(WHAT IS ASKED)
Pick out every line in the records that contains the string "height", matching case exactly, and copy each one in full.

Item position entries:
== == ==

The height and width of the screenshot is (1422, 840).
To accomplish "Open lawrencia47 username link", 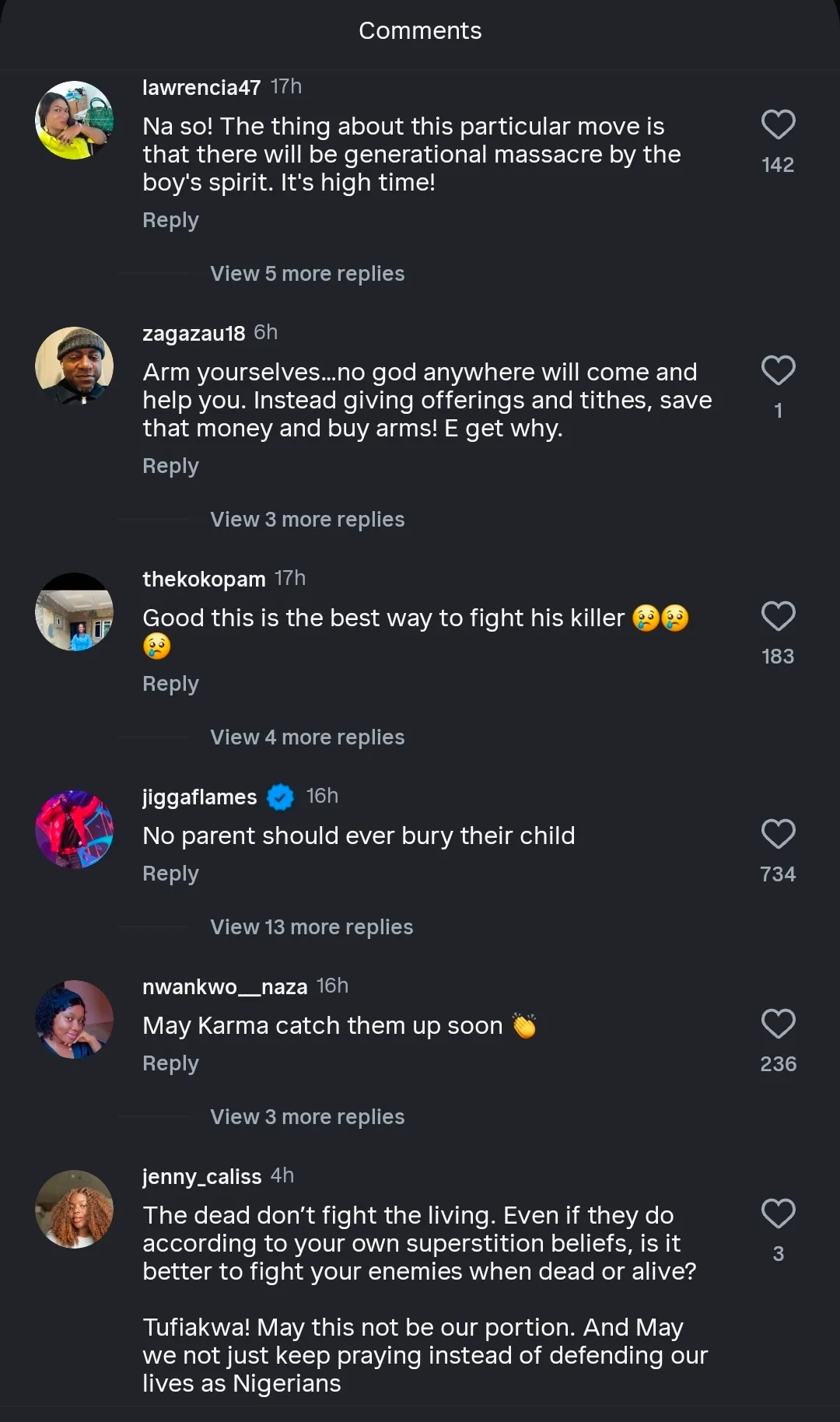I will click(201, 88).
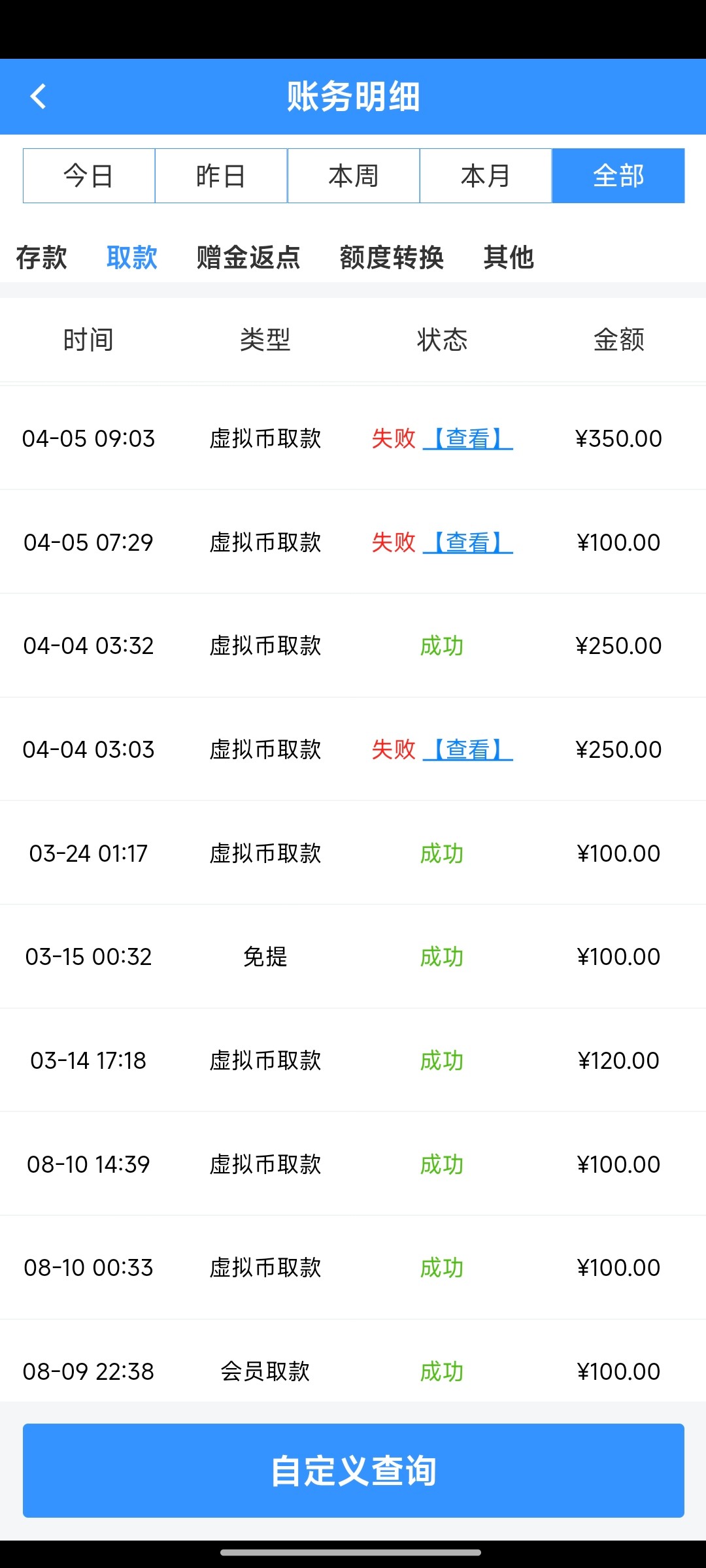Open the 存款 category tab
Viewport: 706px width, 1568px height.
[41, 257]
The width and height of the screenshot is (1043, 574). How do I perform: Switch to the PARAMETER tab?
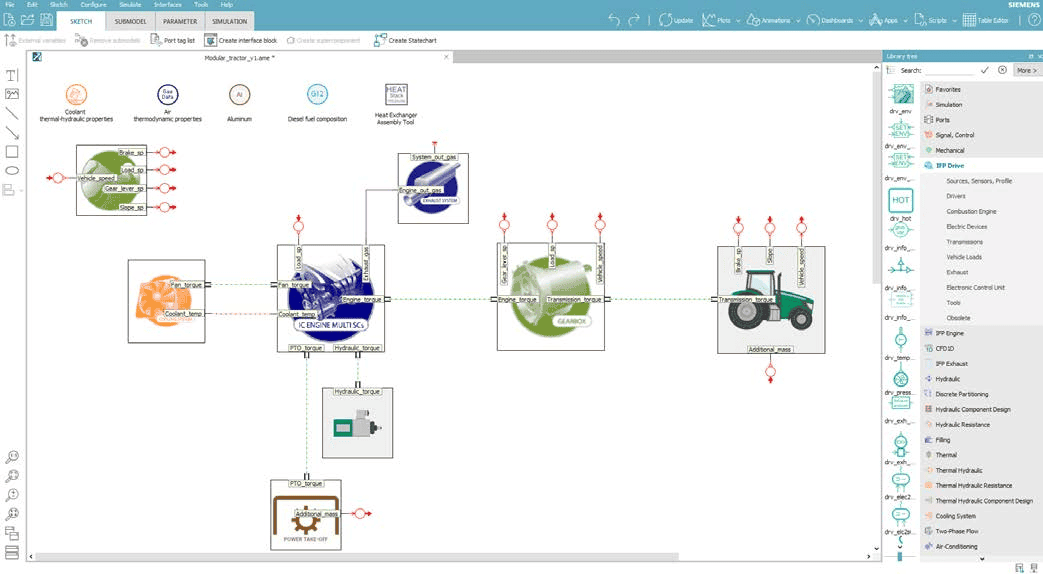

== == ==

(SOLVED EXERCISE)
The height and width of the screenshot is (1422, 840).
Viewport: 706px width, 1568px height.
The width and height of the screenshot is (1043, 574). How do I perform: Switch to the PARAMETER tab?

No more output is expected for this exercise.